In early March 1954 ten members of Tjitarum Brigade surrendered to the police in Nyalindung, Sukabumi. In mid-March Battalion 311 discovered Tjitarum Brigade’s hideout near Pasir Ciwalet in Sagaranten, Sukabumi. On 24 March locals of Lengkong, Jampang Kulon, Sukabumi encountered two Tjitarum Brigade members. They managed to kill one member after he tried to escape while the rest fled when he was discovered.

On 22 May TNI forces and police engaged in a clash against Tjitarum Brigade under the leadership of Tjetje Subrata in Cilangsana forest, Jampang Tengah, Sukabumi. During the clash, two gangs were killed and about 150 bamboo huts were burned.

On 11 July forty members of Tjitarum Brigade surrendered themselves to village guard Begawat, Bojong Jengkol. In late July Tjitarum Brigade under the command of Samsi attacked a village guard post in Cicurug, Pasir Ipis, killing two village guards and burned two houses. The group also destroyed the mosque and seven houses in Cimangu.

On 23 August battalion 311 ambushed Tjitarum Brigade led by Amat Maulani in the forest of Ciangsana near Tegalbuleud, Sagaranten. During the battle, two Tjitarum Brigade gangs were killed and TNI soldiers burned 24 huts. On 25 August Battalion 311, Mobile guards, and Village Guard conduct operation against Tjitarum Brigade in Bukit Cihaur near Cibitung, Ciracap, Jampang Kulon, killing four TB members. The operation led the Tjitarum Brigade to flee.

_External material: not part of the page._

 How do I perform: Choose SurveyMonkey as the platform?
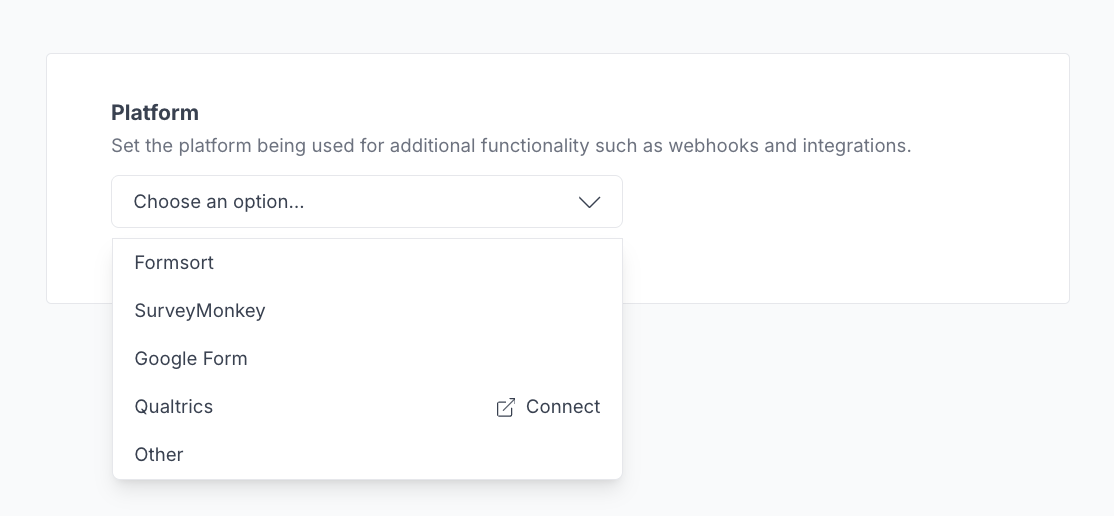pos(200,311)
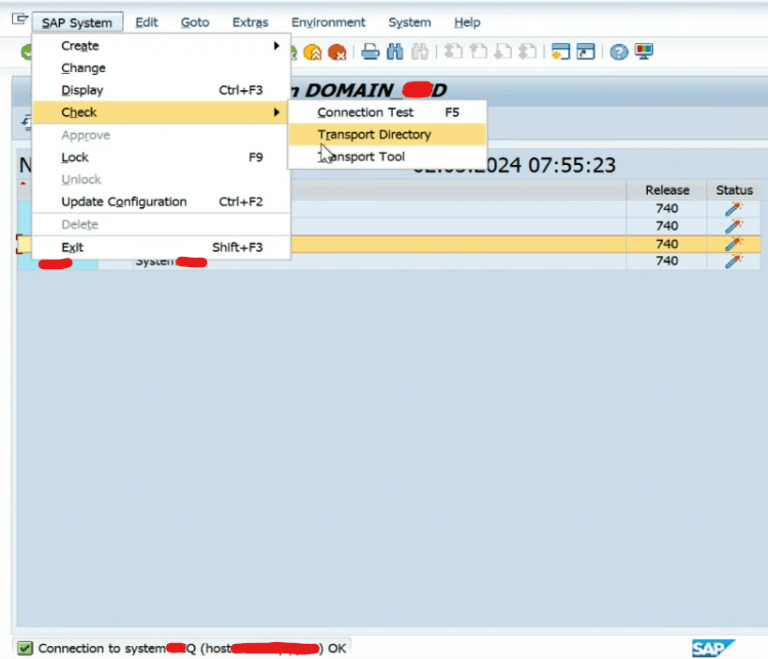Image resolution: width=768 pixels, height=659 pixels.
Task: Click status icon of highlighted 740 row
Action: coord(733,244)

In November police discovered Tjitarum Brigade hideout under the command of Pepe Sardjono in Cikidang forest, Sukabumi. A clash between police and gang soon broke out, causing the gang to flee and the police burned six huts. On 20 November Tjitarum Brigade attacked Tangkole and Sukatengah, Jampang Kulon, Sukabumi. During the attack, they burned 28 houses and killed two people.

=== 1955 ===
In January 1955 TNI soldiers killed three Tjitarum Brigade members during a clash in Karangbolong forest, Sukabumi. Tjetje Subrata was killed early in that year.

In early April joint TNI and village guard forces attacked Tjitarum Brigade led by Pepe alias Sardjono in Cikupa forest, Sukabumi. Tjitarum Brigade killed two villagers of Jagamukti, Sukabumi. On 7 April police and Battalion 329 clashed with 16 Tjitarum Brigade under the command of Djenas near Cikupa, Jampang Kulon, Sukabumi. The clash resulted in the death of 1 TB member. On 22 April Tjitarum Brigade looted a villager's belongings in Cikaret, Cibitung, Ciracap. On 7 May a clash between TNI and village guard occurred in Ciawi, Jampang Kulon. During the clash, one soldier and village guard personnel were killed.